Transgender people who have been prescribed testosterone online say they’re relieved they won’t need to be seen by doctors at in-person clinics, which are rare in rural areas and often have wait times of several months. Clinicians, researchers, and health policy experts said requiring in-person exams would add roadblocks to care, and that could prove to be devastating for vulnerable transgender people.
Meg Quint, a transgender health researcher at Brigham and Women’s Hospital in Boston, said telehealth has increased access to care for transgender patients.
“Telehealth companies have been able to alleviate some of the burden both on providers, who are trying to fit in as many people as possible, and on our communities, by not forcing us to travel hours and hours, potentially missing work,” they said. “Telehealth has exponentially increased access to care for everyone but especially for trans people in terms of gender-affirming care.”
38,000 Comments
The DEA and the Department of Health and Human Services received 38,000 comments on their original plan to reinstate pre-pandemic restrictions on telehealth prescriptions of controlled substances.
Matthew Wetschler, CEO of Plume, a trans-specific telehealth company, described the extension of telehealth policies as a win.
“Many of our patients are in care deserts, and for them, our services are a lifeline,” he said. “This is a sign that the DEA knows it has a lot more to consider before making a permanent choice.”
Under the temporary rule published Wednesday, controlled substances may be prescribed online through Nov. 11. Practitioners who have relationships with patients by then can continue to prescribe the drugs online until Nov. 11, 2024.
Testosterone was categorized as a Schedule III medication for its history of abuse as a steroid, prevalence on the black market, and its risks, including increased likelihood of heart disease.
Em Dickinson, a transgender person in New York, said they had been attempting to access testosterone for several months before finding Folx Health, a telehealth company designed to provide care for LGBTQ patients.
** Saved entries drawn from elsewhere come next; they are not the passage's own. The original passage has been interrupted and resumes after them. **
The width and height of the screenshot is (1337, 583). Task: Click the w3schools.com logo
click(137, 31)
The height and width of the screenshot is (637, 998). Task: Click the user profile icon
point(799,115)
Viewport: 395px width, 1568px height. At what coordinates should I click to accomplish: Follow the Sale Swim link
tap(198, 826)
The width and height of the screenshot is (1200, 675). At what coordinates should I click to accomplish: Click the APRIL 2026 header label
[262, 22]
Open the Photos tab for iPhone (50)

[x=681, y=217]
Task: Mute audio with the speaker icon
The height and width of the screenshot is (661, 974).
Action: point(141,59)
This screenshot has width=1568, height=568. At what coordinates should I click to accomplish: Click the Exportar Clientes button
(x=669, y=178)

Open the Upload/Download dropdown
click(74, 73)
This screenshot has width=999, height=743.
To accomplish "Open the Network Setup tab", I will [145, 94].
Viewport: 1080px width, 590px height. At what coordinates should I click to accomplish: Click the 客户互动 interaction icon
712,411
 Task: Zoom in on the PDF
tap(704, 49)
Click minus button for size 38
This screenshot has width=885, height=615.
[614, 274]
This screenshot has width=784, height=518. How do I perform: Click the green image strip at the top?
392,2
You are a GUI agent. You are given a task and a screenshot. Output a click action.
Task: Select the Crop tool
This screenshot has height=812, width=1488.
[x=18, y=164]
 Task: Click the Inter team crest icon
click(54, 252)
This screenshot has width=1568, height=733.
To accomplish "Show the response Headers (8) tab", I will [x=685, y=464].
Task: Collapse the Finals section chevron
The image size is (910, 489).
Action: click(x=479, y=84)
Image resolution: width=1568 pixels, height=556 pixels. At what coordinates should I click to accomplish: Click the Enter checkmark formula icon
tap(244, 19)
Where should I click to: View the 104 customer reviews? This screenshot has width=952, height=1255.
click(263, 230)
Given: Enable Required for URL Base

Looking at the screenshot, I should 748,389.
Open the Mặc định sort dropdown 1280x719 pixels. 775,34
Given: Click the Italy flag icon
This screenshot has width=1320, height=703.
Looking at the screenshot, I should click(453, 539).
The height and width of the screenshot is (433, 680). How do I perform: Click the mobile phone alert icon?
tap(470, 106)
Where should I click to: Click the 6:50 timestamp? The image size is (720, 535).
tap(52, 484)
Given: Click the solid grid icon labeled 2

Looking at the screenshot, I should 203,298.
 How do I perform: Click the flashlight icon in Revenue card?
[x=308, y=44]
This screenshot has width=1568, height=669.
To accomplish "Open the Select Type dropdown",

Dickinson said it only took about a month from signing up for Folx online to receiving testosterone in the mail.
“It would have taken me a much longer time to get on T if I hadn’t discovered Folx and telehealth, just because of that fear of medical spaces in general being a nonconforming person,” Dickinson said. “Not having T for me, at this point, is just not an option.”
Time to Make Plans
A 2015 study by the National LGBTQ Task Force said 28% of respondents reported experiencing harassment in clinical settings, and 19% said they had been refused care outright by a provider for being trans.
Riley Johnson, a trans man in Florida, has been on testosterone for 20 years and is receiving his care through a telehealth provider in Michigan. The proposed rules would have required him to find in-state care in Florida, which is eyeing restrictions on gender-affirming care for adults.
“If we have to stay in Florida, and I can’t get the care I need in Florida, I don’t know what I’m going to do other than like vacation care or something where I have to go across state lines,” Johnson said. “But I have no idea what that looks like.”
The DEA announcement this week relieved some anxiety for Johnson, but he said he still has concerns for the future.
“They seem to be expecting that patients and providers will take this time to make plans, but it doesn’t give people any idea of what they should be planning for because they don’t say whether they’re going to shift from their proposal,” Johnson said. “But I think this could be a good sign. It shows that they’re at least taking the public feedback into consideration.”